▸ **WHAT THE TASK ASKS**: For the entries that follow, report how many lines include the word "timeframe" and add nothing.

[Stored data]

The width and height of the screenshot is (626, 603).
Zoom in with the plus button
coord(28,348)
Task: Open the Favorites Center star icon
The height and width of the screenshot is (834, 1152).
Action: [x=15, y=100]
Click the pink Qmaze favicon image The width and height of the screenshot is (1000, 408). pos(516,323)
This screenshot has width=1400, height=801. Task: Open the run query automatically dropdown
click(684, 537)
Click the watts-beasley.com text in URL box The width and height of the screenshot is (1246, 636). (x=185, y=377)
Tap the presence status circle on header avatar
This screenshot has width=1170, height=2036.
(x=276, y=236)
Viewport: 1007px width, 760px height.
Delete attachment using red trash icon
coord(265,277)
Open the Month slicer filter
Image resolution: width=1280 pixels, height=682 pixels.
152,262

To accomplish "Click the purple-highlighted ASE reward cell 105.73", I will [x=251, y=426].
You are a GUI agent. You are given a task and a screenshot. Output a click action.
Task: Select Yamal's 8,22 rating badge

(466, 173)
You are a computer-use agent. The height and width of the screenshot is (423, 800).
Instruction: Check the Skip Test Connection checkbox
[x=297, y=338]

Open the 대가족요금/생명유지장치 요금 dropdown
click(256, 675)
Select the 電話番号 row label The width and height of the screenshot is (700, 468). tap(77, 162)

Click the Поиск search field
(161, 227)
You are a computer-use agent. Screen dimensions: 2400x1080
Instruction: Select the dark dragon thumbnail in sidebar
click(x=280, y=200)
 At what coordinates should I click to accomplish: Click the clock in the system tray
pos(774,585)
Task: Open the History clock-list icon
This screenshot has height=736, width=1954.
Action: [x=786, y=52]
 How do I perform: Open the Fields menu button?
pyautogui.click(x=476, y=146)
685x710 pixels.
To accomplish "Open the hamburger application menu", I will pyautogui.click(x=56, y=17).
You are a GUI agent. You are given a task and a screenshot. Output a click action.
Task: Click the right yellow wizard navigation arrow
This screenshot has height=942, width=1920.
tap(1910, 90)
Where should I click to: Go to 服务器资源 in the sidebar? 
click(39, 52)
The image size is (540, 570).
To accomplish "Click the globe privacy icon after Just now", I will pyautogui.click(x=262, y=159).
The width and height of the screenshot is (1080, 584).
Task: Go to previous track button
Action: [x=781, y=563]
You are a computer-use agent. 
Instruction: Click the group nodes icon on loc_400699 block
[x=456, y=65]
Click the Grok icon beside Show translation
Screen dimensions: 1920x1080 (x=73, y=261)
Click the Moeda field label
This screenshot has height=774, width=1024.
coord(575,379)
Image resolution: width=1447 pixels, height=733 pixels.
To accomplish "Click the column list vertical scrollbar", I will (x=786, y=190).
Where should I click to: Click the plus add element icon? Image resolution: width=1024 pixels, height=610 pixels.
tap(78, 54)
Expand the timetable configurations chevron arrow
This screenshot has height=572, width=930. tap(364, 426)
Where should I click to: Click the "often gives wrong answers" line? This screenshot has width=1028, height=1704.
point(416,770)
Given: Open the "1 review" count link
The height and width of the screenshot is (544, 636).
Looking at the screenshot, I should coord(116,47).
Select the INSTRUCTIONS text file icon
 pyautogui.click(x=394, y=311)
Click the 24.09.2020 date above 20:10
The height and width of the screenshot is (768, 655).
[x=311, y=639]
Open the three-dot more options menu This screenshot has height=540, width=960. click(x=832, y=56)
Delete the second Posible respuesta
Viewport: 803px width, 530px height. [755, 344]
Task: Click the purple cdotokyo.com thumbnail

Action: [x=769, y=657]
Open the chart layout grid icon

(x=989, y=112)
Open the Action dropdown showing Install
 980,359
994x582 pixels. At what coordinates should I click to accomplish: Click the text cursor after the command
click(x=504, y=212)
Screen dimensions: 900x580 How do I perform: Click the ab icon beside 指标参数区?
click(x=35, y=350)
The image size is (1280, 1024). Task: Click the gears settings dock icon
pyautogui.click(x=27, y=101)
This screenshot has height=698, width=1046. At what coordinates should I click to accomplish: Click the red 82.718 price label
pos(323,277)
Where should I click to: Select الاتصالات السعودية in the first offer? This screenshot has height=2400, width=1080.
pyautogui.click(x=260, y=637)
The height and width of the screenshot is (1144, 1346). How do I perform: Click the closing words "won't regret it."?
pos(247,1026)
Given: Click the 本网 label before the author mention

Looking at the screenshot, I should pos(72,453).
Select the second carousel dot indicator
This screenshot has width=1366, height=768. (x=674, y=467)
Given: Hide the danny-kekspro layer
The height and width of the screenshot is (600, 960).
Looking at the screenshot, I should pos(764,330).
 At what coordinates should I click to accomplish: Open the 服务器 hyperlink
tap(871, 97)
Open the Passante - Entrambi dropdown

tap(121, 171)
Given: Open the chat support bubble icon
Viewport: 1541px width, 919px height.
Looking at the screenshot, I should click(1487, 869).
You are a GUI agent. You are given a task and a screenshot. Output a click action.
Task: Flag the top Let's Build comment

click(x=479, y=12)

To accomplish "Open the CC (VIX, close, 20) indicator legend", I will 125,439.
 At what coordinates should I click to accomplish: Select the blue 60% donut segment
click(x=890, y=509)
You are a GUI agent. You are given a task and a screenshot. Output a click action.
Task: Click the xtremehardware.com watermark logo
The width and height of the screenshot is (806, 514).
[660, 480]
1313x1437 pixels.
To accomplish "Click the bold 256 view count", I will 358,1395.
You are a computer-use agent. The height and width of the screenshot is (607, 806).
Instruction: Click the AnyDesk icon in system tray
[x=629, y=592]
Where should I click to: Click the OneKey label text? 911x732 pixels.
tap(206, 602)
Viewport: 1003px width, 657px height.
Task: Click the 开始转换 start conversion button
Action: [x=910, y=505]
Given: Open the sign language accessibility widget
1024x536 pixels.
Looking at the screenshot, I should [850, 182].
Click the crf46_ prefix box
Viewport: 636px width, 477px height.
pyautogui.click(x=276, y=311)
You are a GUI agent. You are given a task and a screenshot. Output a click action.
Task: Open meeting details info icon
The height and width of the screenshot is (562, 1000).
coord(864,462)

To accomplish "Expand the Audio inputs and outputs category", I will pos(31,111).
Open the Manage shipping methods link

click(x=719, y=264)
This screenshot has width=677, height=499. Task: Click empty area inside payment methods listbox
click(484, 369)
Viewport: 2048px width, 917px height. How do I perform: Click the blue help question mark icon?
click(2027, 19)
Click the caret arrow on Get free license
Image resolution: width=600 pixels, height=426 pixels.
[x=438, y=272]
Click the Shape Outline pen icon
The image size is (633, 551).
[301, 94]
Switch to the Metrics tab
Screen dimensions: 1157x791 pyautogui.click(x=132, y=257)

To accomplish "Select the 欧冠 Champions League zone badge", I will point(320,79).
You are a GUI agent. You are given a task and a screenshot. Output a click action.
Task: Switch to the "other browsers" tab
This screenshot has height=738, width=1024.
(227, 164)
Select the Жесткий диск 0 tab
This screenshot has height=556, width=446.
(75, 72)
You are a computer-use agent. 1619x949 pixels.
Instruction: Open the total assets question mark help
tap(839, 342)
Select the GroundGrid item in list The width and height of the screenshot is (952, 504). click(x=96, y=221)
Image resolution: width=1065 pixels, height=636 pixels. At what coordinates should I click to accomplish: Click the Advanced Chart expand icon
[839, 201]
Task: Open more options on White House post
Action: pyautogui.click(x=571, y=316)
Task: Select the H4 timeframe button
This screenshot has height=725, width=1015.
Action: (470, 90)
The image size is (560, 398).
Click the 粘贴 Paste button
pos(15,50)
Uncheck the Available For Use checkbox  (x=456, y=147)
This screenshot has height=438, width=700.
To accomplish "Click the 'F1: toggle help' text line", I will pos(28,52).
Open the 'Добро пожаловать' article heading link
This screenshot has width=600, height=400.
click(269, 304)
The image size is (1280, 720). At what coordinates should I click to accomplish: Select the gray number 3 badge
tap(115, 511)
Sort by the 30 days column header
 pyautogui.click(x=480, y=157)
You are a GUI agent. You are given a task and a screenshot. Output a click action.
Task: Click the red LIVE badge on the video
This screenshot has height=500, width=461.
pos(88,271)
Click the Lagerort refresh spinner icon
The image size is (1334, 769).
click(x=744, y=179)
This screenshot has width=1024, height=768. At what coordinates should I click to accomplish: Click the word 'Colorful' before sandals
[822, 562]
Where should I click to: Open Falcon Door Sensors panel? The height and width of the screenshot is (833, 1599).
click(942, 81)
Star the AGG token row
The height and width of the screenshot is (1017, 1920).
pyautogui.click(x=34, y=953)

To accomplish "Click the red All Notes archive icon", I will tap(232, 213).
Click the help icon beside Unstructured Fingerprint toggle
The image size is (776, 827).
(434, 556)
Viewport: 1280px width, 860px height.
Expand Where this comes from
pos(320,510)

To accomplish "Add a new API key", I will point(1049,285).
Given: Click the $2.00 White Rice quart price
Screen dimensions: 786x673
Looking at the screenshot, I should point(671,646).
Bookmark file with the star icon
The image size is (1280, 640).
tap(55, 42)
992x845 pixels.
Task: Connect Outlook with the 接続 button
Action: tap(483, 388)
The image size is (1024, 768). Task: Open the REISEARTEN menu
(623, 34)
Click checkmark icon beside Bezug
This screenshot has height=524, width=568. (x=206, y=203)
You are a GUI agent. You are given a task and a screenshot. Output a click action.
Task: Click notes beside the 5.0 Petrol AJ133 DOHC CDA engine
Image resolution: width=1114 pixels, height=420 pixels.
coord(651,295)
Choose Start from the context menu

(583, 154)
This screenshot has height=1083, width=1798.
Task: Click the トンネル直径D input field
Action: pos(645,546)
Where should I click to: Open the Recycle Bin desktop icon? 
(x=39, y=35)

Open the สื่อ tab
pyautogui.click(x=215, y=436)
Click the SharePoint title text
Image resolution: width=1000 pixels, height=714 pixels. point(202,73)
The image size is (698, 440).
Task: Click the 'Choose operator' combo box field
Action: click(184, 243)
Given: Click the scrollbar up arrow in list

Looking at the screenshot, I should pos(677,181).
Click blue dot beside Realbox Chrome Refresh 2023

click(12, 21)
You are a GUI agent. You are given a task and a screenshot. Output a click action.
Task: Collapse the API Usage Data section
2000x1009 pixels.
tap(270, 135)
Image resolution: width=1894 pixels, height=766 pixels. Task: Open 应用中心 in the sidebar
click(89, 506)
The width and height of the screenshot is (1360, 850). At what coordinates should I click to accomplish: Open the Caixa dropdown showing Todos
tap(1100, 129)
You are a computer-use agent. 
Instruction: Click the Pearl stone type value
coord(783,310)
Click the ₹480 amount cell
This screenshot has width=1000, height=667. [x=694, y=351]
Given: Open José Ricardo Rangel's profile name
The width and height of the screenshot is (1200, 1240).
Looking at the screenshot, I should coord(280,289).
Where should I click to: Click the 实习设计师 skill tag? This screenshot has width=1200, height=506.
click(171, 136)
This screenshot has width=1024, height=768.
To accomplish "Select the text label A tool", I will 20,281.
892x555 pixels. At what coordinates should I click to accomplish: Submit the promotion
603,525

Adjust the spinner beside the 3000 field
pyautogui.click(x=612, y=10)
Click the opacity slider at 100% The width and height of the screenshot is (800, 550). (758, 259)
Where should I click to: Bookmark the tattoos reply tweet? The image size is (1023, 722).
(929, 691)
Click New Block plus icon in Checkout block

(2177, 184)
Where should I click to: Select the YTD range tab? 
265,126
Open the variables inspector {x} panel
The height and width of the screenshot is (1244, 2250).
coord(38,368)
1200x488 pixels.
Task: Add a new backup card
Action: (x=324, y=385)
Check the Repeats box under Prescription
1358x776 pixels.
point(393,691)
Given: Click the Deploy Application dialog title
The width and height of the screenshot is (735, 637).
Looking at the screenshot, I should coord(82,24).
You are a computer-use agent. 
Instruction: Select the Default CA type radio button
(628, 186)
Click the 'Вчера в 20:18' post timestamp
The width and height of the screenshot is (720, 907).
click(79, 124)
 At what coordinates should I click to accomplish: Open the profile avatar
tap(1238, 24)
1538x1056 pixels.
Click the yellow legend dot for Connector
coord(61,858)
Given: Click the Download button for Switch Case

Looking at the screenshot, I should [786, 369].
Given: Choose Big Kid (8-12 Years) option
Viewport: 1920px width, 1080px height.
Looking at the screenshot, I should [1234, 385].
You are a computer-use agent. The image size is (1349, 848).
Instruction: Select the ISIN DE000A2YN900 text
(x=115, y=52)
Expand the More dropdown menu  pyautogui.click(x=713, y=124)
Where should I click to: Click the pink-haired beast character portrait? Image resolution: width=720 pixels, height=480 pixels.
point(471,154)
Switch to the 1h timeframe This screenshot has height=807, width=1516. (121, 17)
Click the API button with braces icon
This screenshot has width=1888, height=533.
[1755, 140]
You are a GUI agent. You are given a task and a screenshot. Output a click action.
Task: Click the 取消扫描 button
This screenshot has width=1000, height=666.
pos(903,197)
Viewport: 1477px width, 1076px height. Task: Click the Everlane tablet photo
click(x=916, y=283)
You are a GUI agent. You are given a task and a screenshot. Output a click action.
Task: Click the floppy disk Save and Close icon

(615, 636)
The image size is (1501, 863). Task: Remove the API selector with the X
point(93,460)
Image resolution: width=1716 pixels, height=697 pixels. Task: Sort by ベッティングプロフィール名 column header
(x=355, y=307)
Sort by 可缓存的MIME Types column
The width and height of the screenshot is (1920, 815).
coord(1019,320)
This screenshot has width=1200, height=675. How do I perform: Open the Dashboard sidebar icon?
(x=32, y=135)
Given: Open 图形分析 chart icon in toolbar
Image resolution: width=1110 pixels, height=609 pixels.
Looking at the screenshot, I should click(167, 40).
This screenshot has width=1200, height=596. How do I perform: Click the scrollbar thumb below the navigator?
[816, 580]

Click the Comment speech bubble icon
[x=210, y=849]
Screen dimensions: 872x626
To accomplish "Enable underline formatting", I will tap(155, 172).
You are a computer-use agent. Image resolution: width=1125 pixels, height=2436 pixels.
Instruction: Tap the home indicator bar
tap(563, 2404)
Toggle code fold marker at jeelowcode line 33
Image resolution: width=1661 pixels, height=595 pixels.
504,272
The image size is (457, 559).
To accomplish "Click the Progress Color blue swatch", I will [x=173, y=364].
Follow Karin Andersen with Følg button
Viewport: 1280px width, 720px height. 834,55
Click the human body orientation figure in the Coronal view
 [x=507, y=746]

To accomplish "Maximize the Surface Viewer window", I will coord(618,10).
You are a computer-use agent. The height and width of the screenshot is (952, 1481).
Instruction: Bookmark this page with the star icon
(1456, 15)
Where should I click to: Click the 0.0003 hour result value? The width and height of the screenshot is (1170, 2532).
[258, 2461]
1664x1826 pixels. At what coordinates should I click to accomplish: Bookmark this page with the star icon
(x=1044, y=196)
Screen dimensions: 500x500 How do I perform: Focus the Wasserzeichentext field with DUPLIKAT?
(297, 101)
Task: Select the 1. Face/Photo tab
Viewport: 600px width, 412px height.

▸ **TASK SOLUTION**: 2